━━━━━ SOURCE INFORMATION ━━━━━
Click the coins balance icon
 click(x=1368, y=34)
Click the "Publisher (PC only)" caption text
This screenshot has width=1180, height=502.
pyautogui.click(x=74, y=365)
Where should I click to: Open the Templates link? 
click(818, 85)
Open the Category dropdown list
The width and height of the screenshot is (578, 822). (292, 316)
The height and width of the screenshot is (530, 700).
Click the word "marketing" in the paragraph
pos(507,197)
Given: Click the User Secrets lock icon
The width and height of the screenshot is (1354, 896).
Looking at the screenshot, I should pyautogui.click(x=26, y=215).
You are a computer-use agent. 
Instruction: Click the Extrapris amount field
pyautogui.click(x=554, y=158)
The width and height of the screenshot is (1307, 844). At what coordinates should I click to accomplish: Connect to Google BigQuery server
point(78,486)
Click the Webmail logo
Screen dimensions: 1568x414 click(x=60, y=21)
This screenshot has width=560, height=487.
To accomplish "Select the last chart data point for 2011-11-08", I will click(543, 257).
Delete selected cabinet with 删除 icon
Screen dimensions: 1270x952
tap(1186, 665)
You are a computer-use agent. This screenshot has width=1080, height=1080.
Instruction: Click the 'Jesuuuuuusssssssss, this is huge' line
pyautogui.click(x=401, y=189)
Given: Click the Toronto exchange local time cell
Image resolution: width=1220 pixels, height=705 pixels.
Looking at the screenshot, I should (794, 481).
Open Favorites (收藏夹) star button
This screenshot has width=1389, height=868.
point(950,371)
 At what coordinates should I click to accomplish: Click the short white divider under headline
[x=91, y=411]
━━━━━
Copy every record verbatim.

◆ **WORKED SOLUTION**:
Click the coins balance icon
 click(x=1368, y=34)
Click the "Publisher (PC only)" caption text
This screenshot has width=1180, height=502.
pyautogui.click(x=74, y=365)
Where should I click to: Open the Templates link? 
click(818, 85)
Open the Category dropdown list
The width and height of the screenshot is (578, 822). (292, 316)
The height and width of the screenshot is (530, 700).
Click the word "marketing" in the paragraph
pos(507,197)
Given: Click the User Secrets lock icon
The width and height of the screenshot is (1354, 896).
Looking at the screenshot, I should pyautogui.click(x=26, y=215).
You are a computer-use agent. 
Instruction: Click the Extrapris amount field
pyautogui.click(x=554, y=158)
The width and height of the screenshot is (1307, 844). At what coordinates should I click to accomplish: Connect to Google BigQuery server
point(78,486)
Click the Webmail logo
Screen dimensions: 1568x414 click(x=60, y=21)
This screenshot has width=560, height=487.
To accomplish "Select the last chart data point for 2011-11-08", I will click(543, 257).
Delete selected cabinet with 删除 icon
Screen dimensions: 1270x952
tap(1186, 665)
You are a computer-use agent. This screenshot has width=1080, height=1080.
Instruction: Click the 'Jesuuuuuusssssssss, this is huge' line
pyautogui.click(x=401, y=189)
Given: Click the Toronto exchange local time cell
Image resolution: width=1220 pixels, height=705 pixels.
Looking at the screenshot, I should (794, 481).
Open Favorites (收藏夹) star button
This screenshot has width=1389, height=868.
point(950,371)
 At what coordinates should I click to accomplish: Click the short white divider under headline
[x=91, y=411]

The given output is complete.